[Instructions for the task] Nothing but a number is wanted here: the tally of lines in the material below that include "menu".

[Material to process]
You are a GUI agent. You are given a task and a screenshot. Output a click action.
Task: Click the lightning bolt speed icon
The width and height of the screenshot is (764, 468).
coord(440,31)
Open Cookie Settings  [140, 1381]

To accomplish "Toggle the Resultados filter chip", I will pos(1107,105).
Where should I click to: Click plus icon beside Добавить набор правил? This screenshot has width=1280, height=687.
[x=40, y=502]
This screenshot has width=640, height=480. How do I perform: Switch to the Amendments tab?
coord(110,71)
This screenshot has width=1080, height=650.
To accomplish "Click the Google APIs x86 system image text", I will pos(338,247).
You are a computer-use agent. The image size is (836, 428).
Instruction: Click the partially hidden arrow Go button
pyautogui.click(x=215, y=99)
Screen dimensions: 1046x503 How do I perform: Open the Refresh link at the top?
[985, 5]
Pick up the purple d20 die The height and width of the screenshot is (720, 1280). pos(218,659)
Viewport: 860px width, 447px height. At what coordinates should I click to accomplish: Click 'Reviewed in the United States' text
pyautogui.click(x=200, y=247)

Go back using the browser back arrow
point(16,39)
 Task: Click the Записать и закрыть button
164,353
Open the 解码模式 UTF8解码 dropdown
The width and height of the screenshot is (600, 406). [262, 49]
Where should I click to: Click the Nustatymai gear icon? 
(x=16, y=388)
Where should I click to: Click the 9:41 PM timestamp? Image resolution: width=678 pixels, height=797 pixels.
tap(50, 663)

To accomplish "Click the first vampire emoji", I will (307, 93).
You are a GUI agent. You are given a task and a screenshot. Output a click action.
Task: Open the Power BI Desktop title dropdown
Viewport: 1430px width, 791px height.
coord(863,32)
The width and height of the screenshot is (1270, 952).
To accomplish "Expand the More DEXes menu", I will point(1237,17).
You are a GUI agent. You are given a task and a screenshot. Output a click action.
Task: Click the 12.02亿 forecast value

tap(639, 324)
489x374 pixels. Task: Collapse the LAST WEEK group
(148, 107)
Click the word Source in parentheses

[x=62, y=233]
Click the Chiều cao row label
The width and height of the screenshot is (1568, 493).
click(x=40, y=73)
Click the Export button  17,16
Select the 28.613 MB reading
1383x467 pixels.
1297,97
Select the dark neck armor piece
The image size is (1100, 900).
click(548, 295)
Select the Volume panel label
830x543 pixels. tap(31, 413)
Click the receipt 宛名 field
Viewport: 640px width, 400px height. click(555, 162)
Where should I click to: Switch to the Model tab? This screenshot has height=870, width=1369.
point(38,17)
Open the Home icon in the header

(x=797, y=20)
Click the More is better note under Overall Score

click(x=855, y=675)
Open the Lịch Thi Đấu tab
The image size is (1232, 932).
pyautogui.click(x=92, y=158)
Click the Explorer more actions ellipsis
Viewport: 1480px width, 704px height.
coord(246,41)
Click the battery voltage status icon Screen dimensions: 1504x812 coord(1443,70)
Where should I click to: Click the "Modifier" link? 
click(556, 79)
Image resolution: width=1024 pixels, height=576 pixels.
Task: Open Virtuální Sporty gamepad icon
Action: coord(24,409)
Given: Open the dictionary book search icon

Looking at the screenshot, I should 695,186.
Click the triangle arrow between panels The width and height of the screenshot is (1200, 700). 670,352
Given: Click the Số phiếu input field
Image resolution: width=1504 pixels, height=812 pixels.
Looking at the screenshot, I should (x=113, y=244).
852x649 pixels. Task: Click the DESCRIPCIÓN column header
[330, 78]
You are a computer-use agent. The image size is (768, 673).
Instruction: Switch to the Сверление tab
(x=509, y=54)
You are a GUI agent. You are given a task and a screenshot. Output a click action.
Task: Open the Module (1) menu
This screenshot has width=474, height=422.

[Solution] 2